→ **AIM OF THE TASK**:
Below are the records; copy exactly the stretch from the line containing "Click the ETS file icon on list.ets tab" through the line containing "Given: Select the red color swatch", both ends included, and nothing else.
(GIVEN RECORDS Opens)
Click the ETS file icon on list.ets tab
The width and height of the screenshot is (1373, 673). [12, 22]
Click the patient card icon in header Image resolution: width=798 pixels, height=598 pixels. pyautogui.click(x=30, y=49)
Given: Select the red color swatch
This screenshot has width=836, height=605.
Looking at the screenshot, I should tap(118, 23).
(GIVEN RECORDS Closes)
(GIVEN RECORDS Opens)
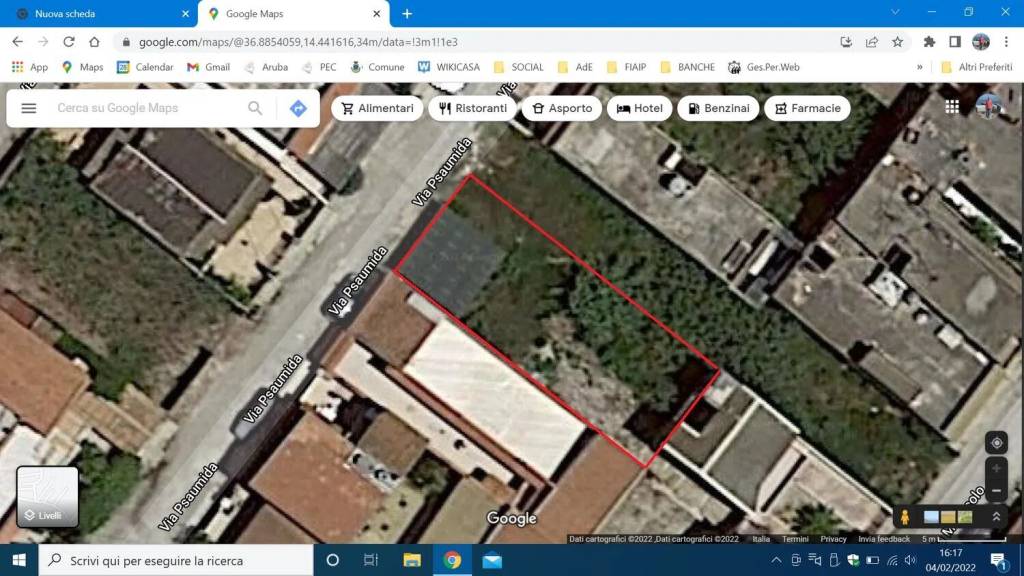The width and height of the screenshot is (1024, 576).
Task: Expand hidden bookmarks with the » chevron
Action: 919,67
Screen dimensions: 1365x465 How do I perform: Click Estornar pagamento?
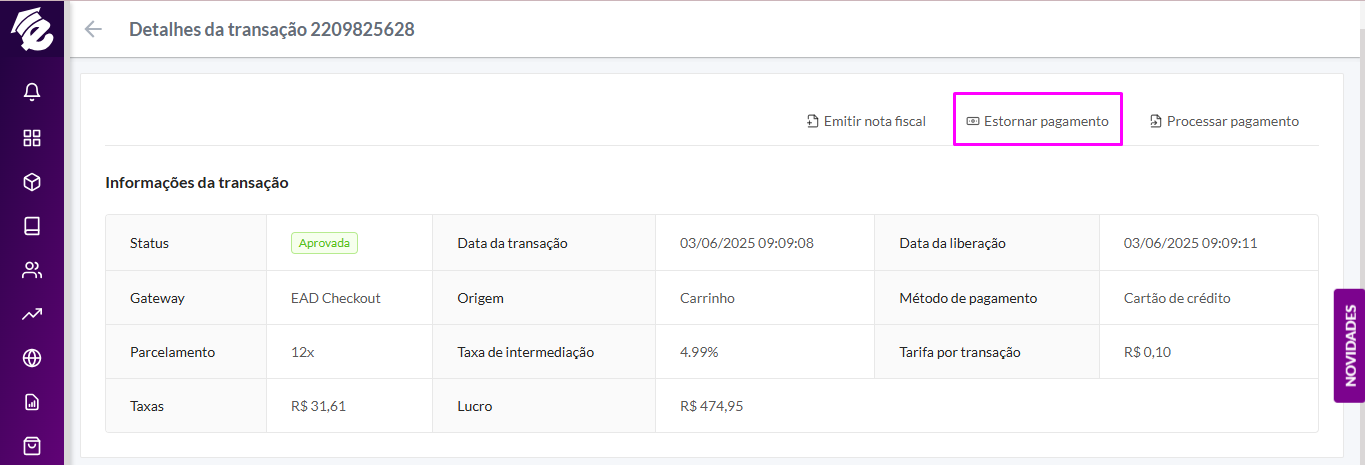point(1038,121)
(GIVEN RECORDS Closes)
→ **TASK OUTPUT**:
Click the ETS file icon on list.ets tab
The width and height of the screenshot is (1373, 673). [12, 22]
Click the patient card icon in header Image resolution: width=798 pixels, height=598 pixels. pyautogui.click(x=30, y=49)
Given: Select the red color swatch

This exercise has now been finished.